Description of the task. The entries are to be printed again word for word, but no picture may appear.

Saved entries:
_ _ _ _ _ _ _
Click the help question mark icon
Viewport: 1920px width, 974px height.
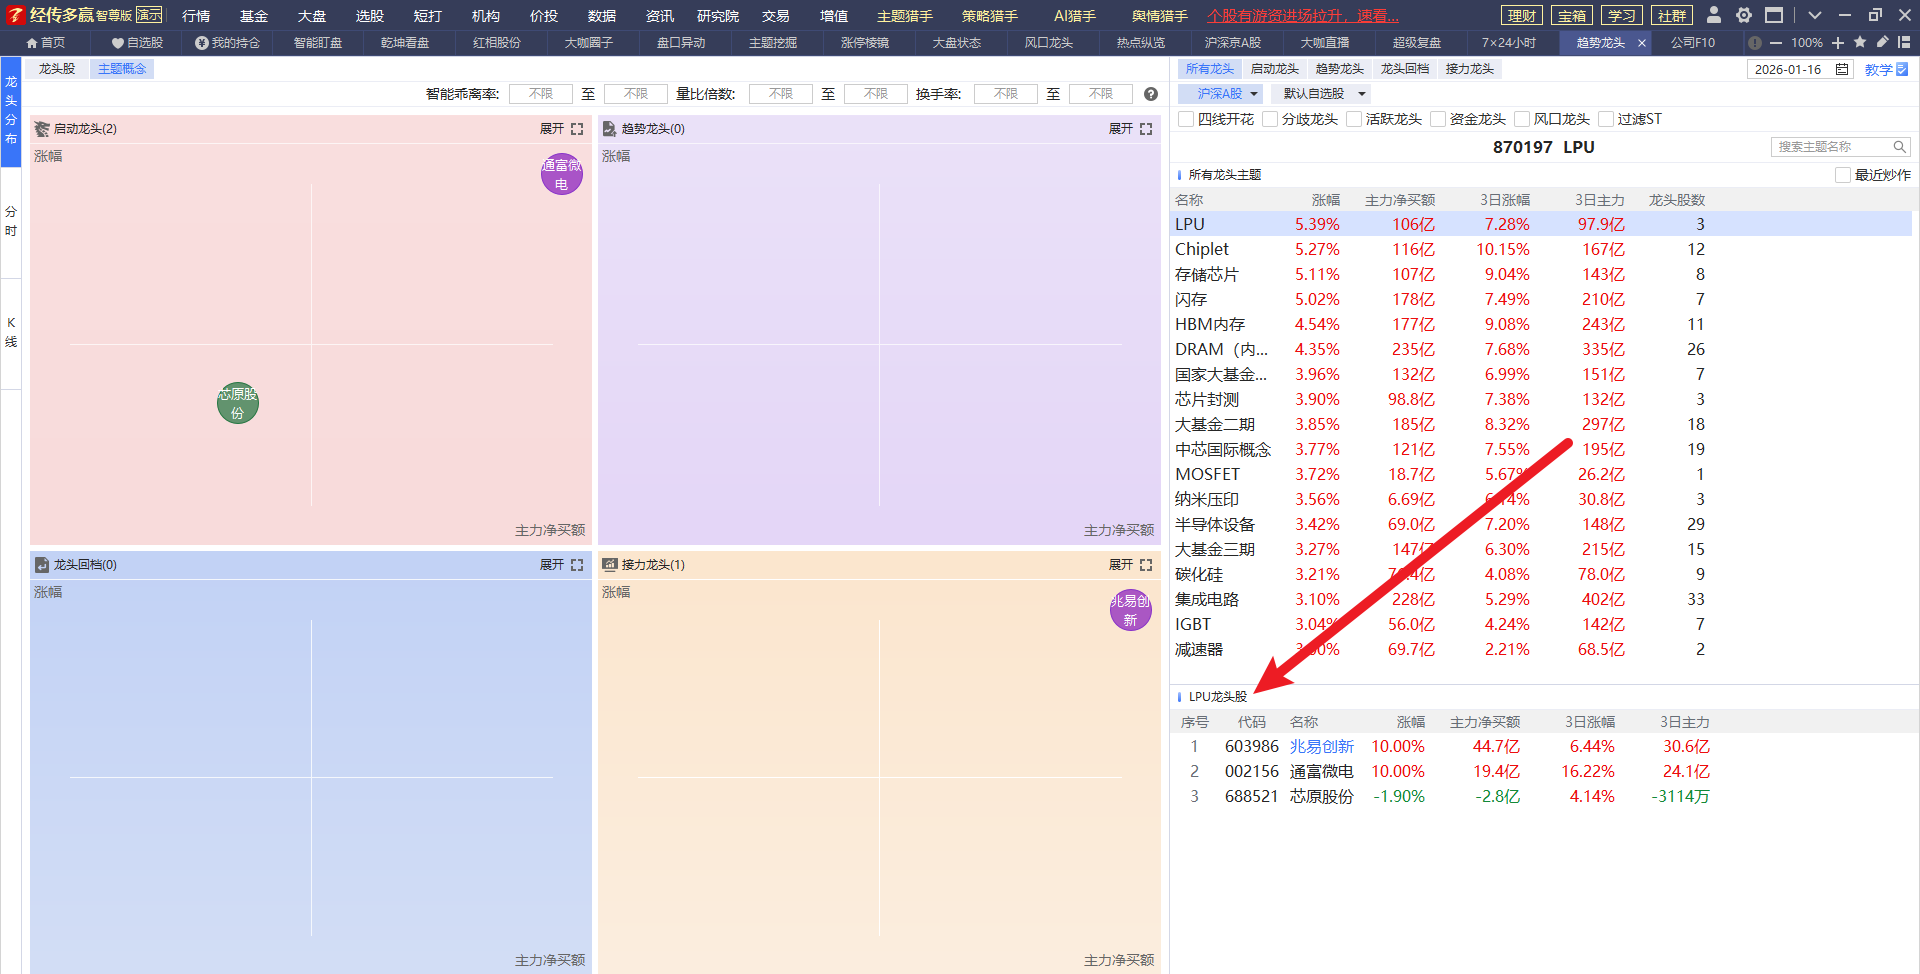click(x=1151, y=94)
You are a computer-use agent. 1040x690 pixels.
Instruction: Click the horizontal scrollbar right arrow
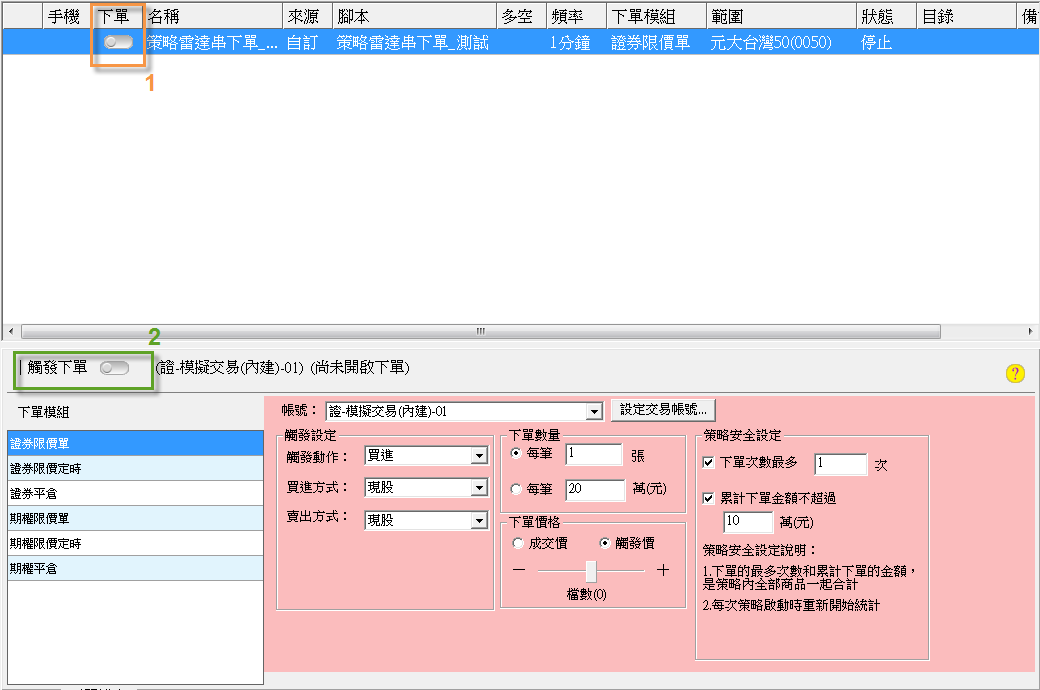(x=1031, y=331)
_ _ _ _ _ _ _
Solution to this exercise.
Click the help question mark icon
Viewport: 1920px width, 974px height.
click(x=1151, y=94)
You are a computer-use agent. 1040x690 pixels.
Instruction: Click the horizontal scrollbar right arrow
(x=1031, y=331)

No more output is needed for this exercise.